In countries such as Thailand, Indonesia, and Singapore, telehealth services has seen exponential growth over the past few months as fears and concerns regarding physical visits to clinics and hospitals grow. Many tend to believe that visiting medical centres, where many patients and healthcare workers may be exposed to Covid-19, could increase the risk of contracting the coronavirus. Such services hold promise for taking some of the load carried by ASEAN’s medical institutions grappling with virus cases.
“When the Covid-19 hit, we witnessed a significant demand,” Thailand-based digital healthcare startup Doctor Raksa Chief Executive and Founder Jaren Siew said in an interview with Nikkei Asia. The service allows for patients to connect with pharmacies and doctors digitally through a mobile application and has seen immense business growth and profitability amidst the pandemic.
“Cost efficiency and accessibility of doctors has always been an issue for health systems. Telehealth addresses both of these pain points. It removes geographical boundaries and allows patients to be in touch with doctors anytime, anywhere,” Siew said.
Siew expects that the pandemic will continue to transform the care delivery industry and open up new opportunities for virtual services in the near term. His own startup is currently looking for partners to expand overseas into new markets.

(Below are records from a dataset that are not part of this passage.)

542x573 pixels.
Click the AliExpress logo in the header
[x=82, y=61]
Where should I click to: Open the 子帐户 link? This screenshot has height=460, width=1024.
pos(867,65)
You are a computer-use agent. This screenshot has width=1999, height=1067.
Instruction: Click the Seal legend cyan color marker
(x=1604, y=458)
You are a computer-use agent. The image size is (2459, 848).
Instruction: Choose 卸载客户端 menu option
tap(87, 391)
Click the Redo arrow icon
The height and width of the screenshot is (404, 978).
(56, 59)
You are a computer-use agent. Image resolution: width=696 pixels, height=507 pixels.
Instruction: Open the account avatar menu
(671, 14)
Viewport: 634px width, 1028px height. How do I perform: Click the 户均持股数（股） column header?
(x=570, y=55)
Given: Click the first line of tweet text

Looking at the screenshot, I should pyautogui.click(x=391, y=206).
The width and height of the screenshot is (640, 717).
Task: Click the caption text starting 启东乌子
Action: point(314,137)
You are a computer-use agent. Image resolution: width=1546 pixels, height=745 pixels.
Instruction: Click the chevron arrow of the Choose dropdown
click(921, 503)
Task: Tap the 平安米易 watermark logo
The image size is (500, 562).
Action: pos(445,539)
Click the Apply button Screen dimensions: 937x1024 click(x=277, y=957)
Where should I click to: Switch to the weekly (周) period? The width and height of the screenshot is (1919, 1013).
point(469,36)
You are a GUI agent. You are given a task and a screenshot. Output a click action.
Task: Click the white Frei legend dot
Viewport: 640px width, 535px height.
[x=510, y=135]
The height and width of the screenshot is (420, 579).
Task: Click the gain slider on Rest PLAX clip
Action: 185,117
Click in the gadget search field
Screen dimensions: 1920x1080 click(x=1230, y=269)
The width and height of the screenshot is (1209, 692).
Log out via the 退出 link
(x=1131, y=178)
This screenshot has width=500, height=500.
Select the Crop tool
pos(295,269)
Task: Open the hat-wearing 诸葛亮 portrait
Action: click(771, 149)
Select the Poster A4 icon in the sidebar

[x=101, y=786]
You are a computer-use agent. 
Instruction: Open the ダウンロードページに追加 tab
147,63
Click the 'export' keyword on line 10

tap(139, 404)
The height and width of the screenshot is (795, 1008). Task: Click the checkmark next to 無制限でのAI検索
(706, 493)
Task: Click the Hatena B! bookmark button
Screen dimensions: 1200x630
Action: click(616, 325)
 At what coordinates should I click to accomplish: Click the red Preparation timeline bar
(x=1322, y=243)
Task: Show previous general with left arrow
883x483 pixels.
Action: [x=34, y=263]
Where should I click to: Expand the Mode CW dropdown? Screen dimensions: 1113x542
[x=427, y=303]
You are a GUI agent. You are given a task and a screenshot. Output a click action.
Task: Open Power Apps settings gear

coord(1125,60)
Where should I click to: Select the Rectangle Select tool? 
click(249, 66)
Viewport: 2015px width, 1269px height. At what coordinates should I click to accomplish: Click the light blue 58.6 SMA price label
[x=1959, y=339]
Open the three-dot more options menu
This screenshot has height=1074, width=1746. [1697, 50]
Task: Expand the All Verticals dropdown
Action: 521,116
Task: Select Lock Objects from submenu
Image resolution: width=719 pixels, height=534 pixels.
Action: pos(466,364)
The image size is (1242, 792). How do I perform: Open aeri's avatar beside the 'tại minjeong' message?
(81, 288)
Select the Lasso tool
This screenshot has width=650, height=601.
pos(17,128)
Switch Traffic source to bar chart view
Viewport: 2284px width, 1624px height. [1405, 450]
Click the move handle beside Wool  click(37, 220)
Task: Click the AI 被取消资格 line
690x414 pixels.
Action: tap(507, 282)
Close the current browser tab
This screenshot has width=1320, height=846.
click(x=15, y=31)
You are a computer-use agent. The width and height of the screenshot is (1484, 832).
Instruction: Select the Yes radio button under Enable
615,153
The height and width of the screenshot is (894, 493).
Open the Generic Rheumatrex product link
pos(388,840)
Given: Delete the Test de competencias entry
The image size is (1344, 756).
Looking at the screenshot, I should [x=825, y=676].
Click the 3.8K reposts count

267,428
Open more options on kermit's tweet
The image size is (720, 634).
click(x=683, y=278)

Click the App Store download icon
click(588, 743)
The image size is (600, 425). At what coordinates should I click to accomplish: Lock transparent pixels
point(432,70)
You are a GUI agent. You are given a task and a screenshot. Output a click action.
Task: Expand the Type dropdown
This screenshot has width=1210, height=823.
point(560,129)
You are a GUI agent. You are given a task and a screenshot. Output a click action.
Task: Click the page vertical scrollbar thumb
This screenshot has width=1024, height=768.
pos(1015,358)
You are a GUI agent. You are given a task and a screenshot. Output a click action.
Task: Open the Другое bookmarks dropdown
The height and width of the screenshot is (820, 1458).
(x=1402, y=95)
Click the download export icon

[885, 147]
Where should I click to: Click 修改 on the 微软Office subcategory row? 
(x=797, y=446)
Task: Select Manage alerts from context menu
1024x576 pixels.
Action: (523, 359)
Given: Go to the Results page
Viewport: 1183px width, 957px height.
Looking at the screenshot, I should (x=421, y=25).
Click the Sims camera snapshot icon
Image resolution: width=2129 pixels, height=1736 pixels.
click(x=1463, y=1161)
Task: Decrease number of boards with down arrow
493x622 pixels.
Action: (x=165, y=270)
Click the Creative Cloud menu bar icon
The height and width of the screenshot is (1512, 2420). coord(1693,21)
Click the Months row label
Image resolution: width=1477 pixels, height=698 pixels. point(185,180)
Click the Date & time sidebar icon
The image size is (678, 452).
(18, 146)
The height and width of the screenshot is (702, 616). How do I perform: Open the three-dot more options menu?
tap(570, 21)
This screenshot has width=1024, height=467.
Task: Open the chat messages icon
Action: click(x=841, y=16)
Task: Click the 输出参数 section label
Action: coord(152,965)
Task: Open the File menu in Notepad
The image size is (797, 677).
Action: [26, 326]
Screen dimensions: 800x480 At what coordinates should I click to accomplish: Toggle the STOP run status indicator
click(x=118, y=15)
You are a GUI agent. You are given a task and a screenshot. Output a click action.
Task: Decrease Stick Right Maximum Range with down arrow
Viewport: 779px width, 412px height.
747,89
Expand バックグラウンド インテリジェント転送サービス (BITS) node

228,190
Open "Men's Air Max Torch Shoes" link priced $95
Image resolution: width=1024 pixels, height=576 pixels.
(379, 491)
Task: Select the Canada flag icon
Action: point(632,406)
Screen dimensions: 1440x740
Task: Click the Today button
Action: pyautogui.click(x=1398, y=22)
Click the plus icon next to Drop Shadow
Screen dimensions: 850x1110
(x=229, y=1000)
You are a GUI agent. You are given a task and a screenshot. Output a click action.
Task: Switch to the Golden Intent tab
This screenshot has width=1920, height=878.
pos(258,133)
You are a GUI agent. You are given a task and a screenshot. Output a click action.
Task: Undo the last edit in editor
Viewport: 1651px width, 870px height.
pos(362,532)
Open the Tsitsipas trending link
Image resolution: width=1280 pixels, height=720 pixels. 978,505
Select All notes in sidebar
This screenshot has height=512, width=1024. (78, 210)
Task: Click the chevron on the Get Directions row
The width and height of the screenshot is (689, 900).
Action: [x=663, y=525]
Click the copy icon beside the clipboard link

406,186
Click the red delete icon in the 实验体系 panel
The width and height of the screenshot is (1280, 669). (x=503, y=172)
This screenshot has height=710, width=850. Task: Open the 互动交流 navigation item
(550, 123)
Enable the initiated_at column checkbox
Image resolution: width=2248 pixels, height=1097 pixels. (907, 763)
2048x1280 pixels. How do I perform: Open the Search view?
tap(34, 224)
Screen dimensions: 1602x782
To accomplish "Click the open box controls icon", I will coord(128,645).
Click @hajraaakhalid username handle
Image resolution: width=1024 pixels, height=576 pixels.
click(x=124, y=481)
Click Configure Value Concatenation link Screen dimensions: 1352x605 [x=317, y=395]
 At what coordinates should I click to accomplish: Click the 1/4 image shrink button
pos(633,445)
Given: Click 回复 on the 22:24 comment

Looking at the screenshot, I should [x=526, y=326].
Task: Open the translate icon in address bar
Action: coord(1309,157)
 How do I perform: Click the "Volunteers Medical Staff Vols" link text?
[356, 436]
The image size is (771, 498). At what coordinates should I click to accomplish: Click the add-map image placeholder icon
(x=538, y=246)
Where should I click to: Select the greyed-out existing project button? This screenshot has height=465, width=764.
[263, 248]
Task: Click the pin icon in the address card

Telemedicine is likely to continue this trend of growth into the future, especially because of Southeast Asia’s relatively lower ratio of doctors to the general population. Internet giant Google, Singapore state investor Temasek and U.S. consultancy Bain and Company noted in a November report citing World Health Organisation data that reveals Indonesia and Thailand having a ratio of just 0.4 doctors per 1,000 people. Some ASEAN peers are higher, with Vietnam at 0.8, the Philippines at 1.2, Malaysia at 1.6 and Singapore at 2.3. China’s ratio stands at 2.2 while that for the US is 2.7.
Lockdowns and movement restrictions in the 10-member ASEAN imposed at various times this year have also left patients with little choice but to consult with medical experts remotely for regular checkups. As new waves of Covid-19 have begun appearing, including a brand new strain in the UK, it is unlikely that the telehealth industry will cease its growth anytime soon.